The result should hold only the lines from the one with "You are a GUI" through the final line of the data below, transcribed exactly, pictures left out.

THE RECORDS
Segment Open
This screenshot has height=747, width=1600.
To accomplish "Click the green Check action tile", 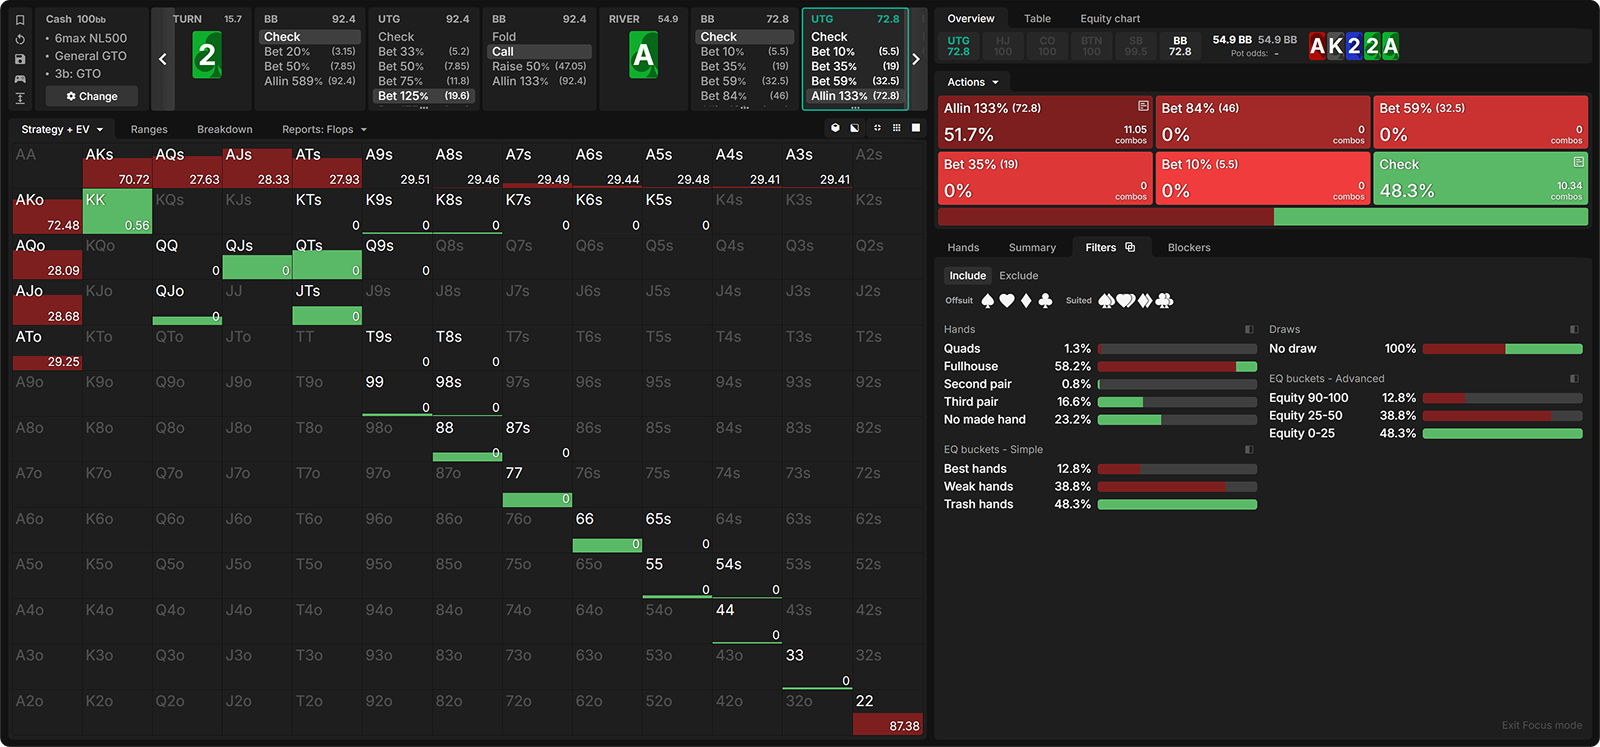I will tap(1480, 178).
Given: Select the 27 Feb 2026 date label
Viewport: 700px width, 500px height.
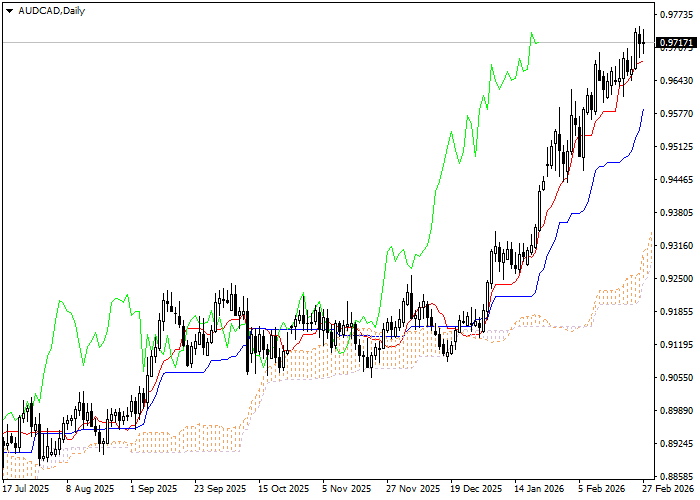Looking at the screenshot, I should click(670, 490).
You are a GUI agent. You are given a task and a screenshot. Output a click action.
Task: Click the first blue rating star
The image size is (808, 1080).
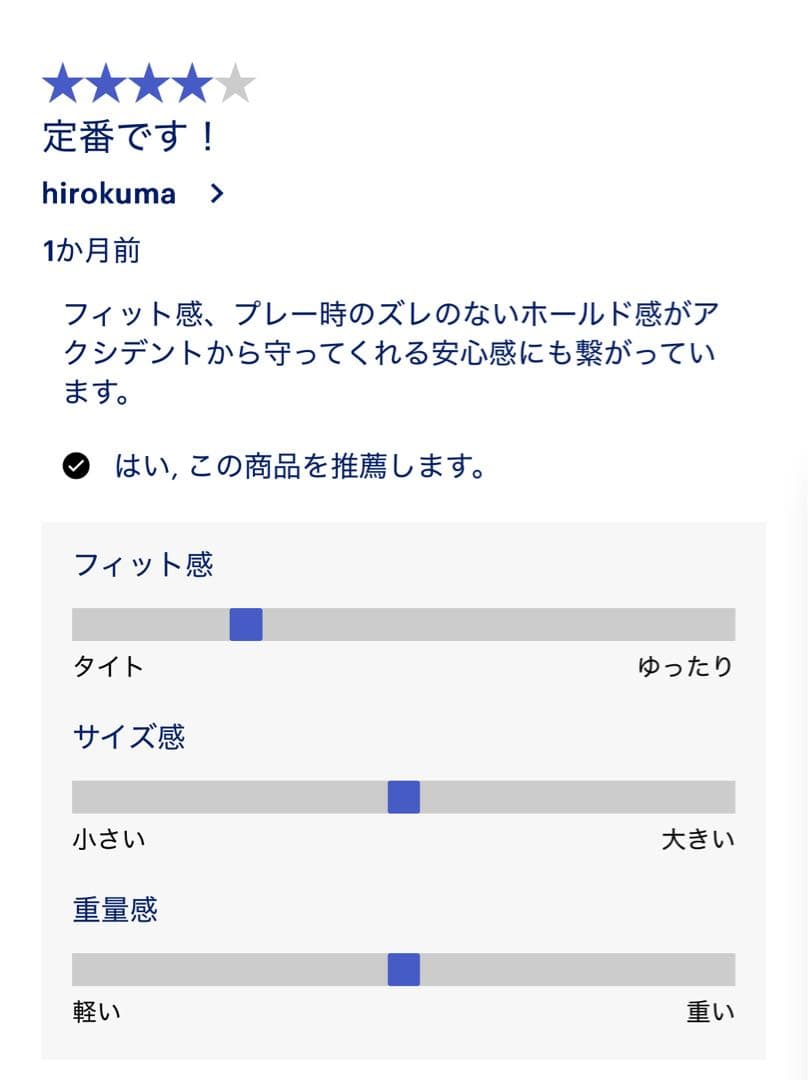click(x=62, y=84)
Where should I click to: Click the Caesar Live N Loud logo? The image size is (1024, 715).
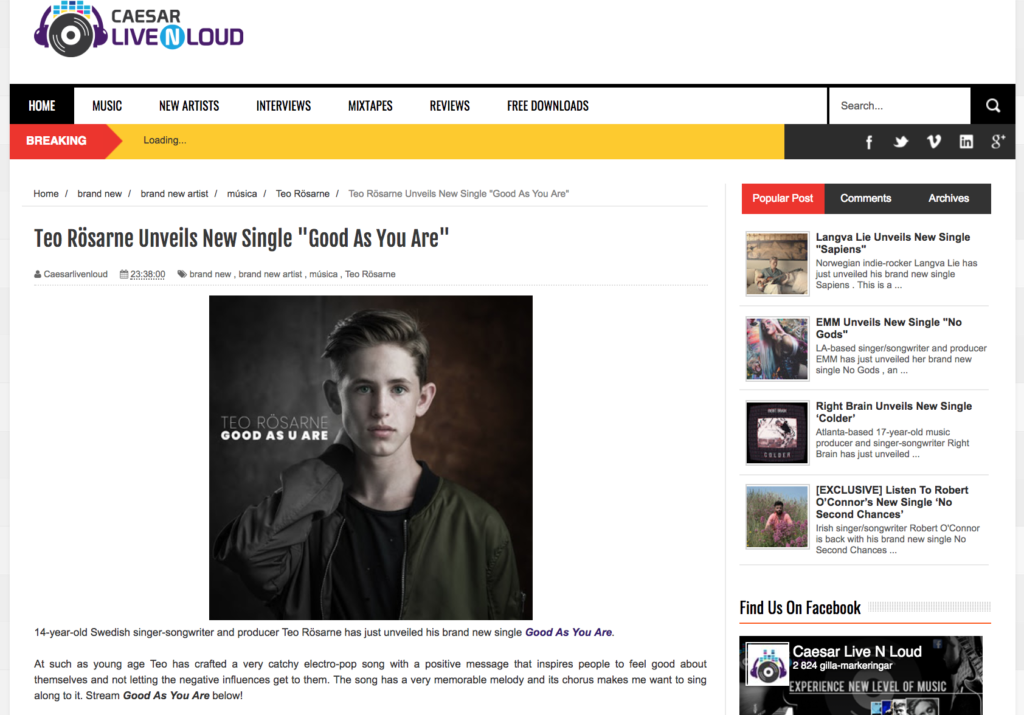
Segment Closed
RESPONSE AREA
You are a GUI agent. You are given a task and a screenshot. Output a click action.
Task: Click the first blue rating star
The image size is (808, 1080).
click(x=62, y=84)
Where should I click to: Click the Caesar Live N Loud logo? The image size is (1024, 715).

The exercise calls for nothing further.